Project Structure

This is the class structure diagram that Hermione relies on:

Here we describe briefly what each class is doing:

Data Source

  • DataBase - should be used when data recovery requires a connection to a database. Contains methods for opening and closing a connection.

  • Spreadsheet - should be used when data recovery is in spreadsheets/text files. All aggregation of the bases to generate a “flat table” should be performed in this class.

  • DataSource - abstract class which DataBase and Spreadsheet inherit from.

Preprocessing

  • Preprocessing - concentrates all preprocessing steps that must be performed on the data before the model is trained.

  • Normalization - applies normalization and denormalization to reported columns. This class contains the following normalization algorithms already implemented: StandardScaler e MinMaxScaler.

  • TextVectorizer - transforms text into vector. Implemented methods: Bag of words, TF_IDF, Embedding: mean, median e indexing.

Visualization

  • Visualization - methods for data visualization. There are methods to make static and interactive plots.

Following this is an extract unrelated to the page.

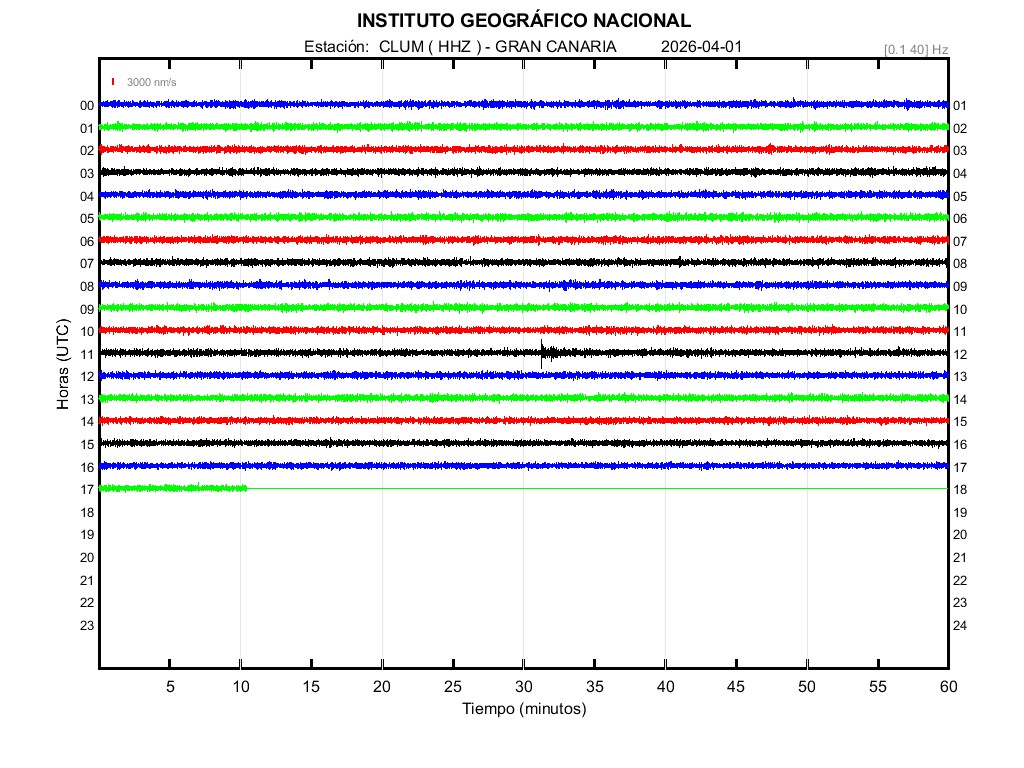Click hour label 00 on the left axis
1024x768 pixels.
point(87,105)

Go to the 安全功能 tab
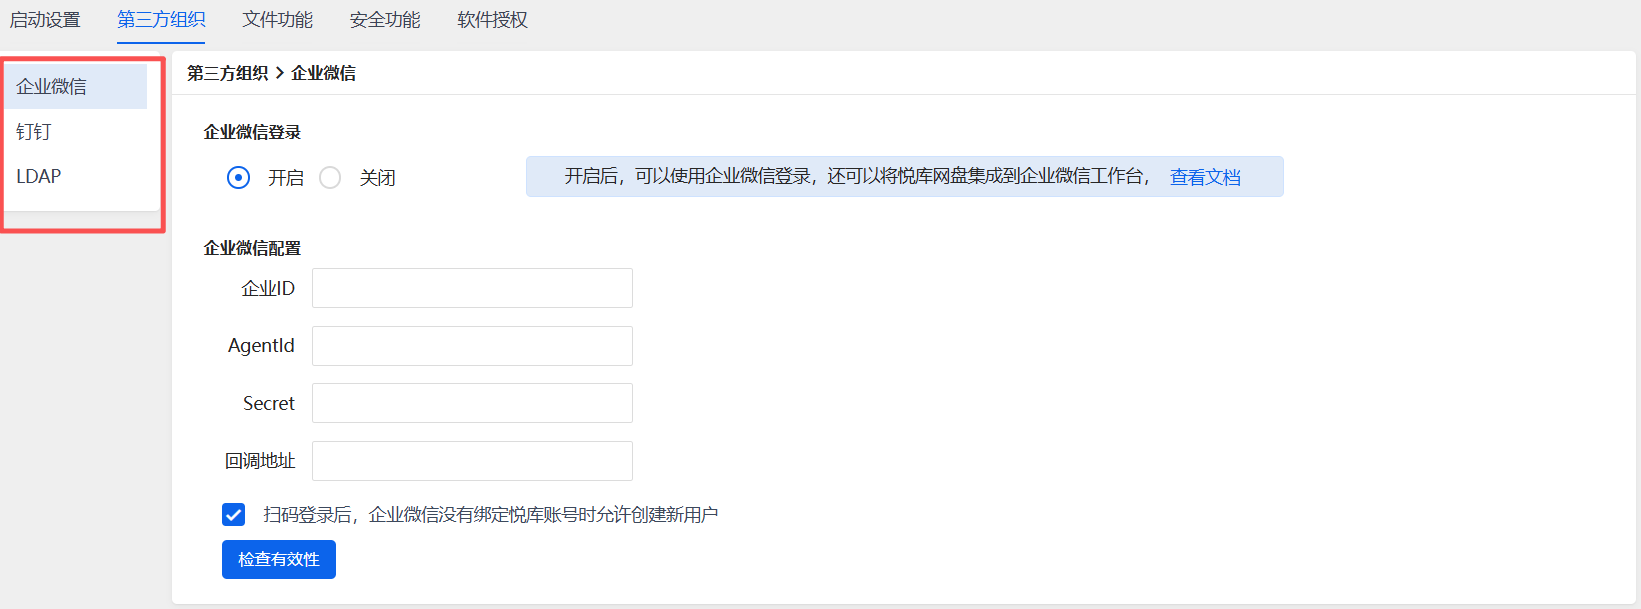click(385, 20)
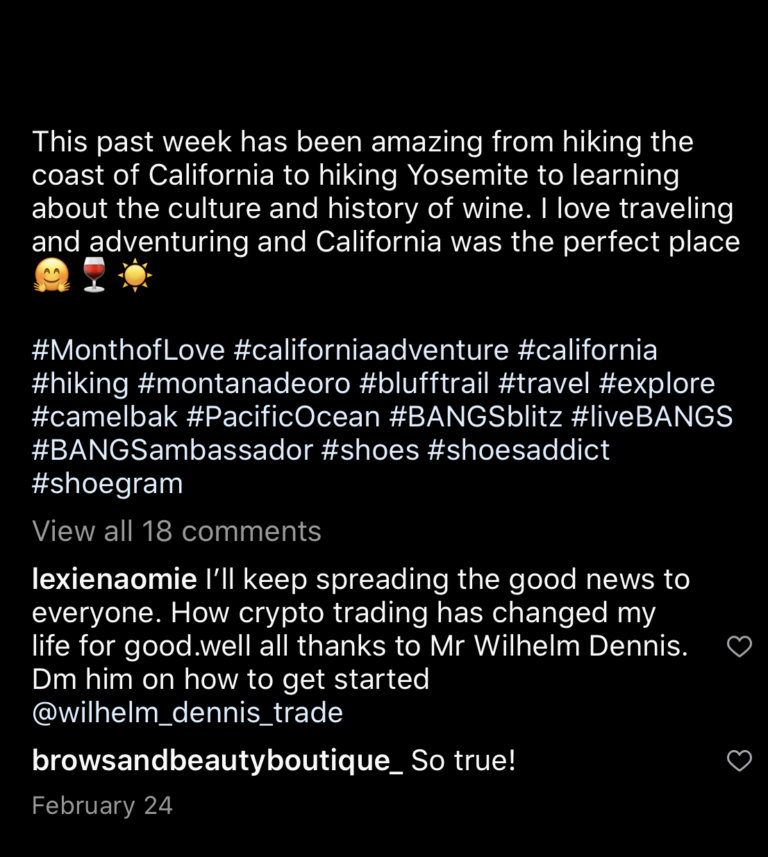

  • App Streamlit - streamlit example consuming Titanic dataset, including pandas profilling.

Model

  • Trainer - module that centralizes training algorithms classes. Algorithms from scikit-learn library, for instance, can be easily used with the TrainerSklearn implemented class.

  • Wrapper - centralizes the trained model with its metrics. This class has built-in integration with MLFlow.

  • Metrics - it contains key metrics that are calculated when models are trained. Classification, regression and clustering metrics are already implemented.

Tests

  • test_project - module for unit testing.